MATERIAL SUPPLIED:
━━━
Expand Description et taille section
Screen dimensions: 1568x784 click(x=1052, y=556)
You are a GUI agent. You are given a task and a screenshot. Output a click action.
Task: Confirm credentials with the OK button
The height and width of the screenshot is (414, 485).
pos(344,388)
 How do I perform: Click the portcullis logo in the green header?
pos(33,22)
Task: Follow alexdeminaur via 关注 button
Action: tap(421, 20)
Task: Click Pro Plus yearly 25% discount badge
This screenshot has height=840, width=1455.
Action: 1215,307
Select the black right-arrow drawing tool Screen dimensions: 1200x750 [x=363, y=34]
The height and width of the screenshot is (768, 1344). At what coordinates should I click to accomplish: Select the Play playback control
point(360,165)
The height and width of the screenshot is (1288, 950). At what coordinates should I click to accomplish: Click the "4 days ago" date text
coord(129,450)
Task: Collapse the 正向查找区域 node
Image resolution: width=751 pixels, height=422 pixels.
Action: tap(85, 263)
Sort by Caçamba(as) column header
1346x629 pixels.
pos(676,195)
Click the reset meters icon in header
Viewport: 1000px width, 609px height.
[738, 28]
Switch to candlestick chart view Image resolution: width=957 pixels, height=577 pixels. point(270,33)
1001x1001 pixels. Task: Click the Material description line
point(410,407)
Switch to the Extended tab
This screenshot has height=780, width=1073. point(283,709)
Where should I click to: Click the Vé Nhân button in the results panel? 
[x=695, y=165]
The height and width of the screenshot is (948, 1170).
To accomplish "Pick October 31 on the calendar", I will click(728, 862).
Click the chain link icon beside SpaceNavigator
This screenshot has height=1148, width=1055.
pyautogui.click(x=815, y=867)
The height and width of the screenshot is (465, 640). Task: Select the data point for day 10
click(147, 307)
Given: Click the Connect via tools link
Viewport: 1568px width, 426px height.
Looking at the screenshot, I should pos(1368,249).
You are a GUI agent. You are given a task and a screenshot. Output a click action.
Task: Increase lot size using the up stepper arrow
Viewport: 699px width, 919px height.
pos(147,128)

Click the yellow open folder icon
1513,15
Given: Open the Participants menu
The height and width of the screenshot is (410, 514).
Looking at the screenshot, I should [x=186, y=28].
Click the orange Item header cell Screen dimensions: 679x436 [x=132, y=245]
━━━
From the line containing "Switch to the Extended tab" down to the last line of the data, transcribe every line exactly; nothing else should appear.

WRITTEN ANSWER:
Switch to the Extended tab
This screenshot has height=780, width=1073. point(283,709)
Where should I click to: Click the Vé Nhân button in the results panel? 
[x=695, y=165]
The height and width of the screenshot is (948, 1170).
To accomplish "Pick October 31 on the calendar", I will click(728, 862).
Click the chain link icon beside SpaceNavigator
This screenshot has height=1148, width=1055.
pyautogui.click(x=815, y=867)
The height and width of the screenshot is (465, 640). Task: Select the data point for day 10
click(147, 307)
Given: Click the Connect via tools link
Viewport: 1568px width, 426px height.
Looking at the screenshot, I should pos(1368,249).
You are a GUI agent. You are given a task and a screenshot. Output a click action.
Task: Increase lot size using the up stepper arrow
Viewport: 699px width, 919px height.
pos(147,128)

Click the yellow open folder icon
1513,15
Given: Open the Participants menu
The height and width of the screenshot is (410, 514).
Looking at the screenshot, I should [x=186, y=28].
Click the orange Item header cell Screen dimensions: 679x436 [x=132, y=245]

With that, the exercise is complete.